Wildflower report: May
June 14, 2011
On the bulletin board above my desk, I pin up lines from favorite poems as reminders. One card has these lines from Gary Snyder’s “For the Children”:
Stay together
learn the flowers
go light
Snyder here is imagining life as a difficult hike up and down hills (“the steep climb / of everything”), and the advice is meant to carry the next generation through to until they, we, reach that easy pasture “in the next century / or the one beyond that” – or, in other words, always and always ahead of us. It’s a lovely metaphor, life as a somewhat dangerous hike through the wild: a reminder not to let those in your group, howsoever you determine that group, get separated and lost, nor to go off on your own without their support; to be observant and respectful of your immediate environment, even to the smallest and least consequential element; to be alert to beauty; to not overburden yourself, as it is the journey that is the thing, not whatever you drag along with you. And I’ve always treated it as a metaphor, and not as literal. I do not, honestly, know the flowers.

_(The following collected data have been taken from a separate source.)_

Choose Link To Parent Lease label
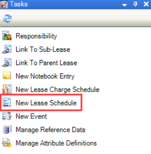Screen dimensions: 151x154 (46, 63)

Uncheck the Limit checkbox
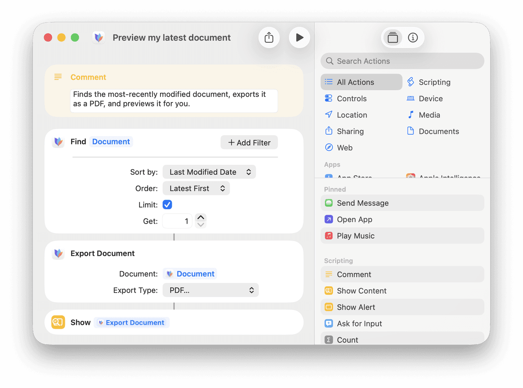(x=167, y=204)
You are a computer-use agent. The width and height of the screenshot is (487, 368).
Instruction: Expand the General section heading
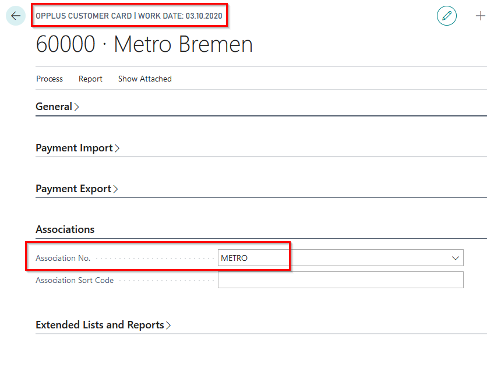pos(54,107)
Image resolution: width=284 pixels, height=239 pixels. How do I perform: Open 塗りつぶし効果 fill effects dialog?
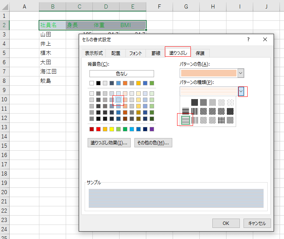[109, 143]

And now the flowers are everywhere. Last month I decided that I would familiarize myself with the flowers, and to do that I would document them by photographing them. The process of documenting them has become rigorous and even obsessive, as I’m determined to record every kind of flower I can find in the fields. Eventually I imagine I’ll want to identify them, but that’s slow and tentative work, and flowers last only so long. For now, it’s enough for me that I’ve documented them.
So I started even before the trees fully unfurled their leaves, when days were still a little cool and damp, mostly, and that is when wildflowers were suddenly blossoming everywhere. The fields and woods are hardly fixed, even within each season, and even within each month, so every day must present an entirely new mixture of buds and blossoms. There are many I missed before I started, and there are many that have blossomed and disappeared in the ensuing intervals between walks. Some plants seem to blossom all summer, and some only for a few days.
So a part of my unfolding obsession is to document them as a progression – month by month for now, with the recognition that this will be a project that takes up a couple years, because not only did I entirely miss some of my favorites, like the blossoms of the locust, which I caught just putting out its leaves only a few weeks ago, and a towering purple flower that resembles wild phlox, but I’m also not entirely successful in capturing the images. My equipment, a digital point-and-shoot equipped with a macro lens, has its limitations, but even more limited are my capabilities as a photographer. A number of times I’ve been unable to get a decent picture and have been unable to find the flower again.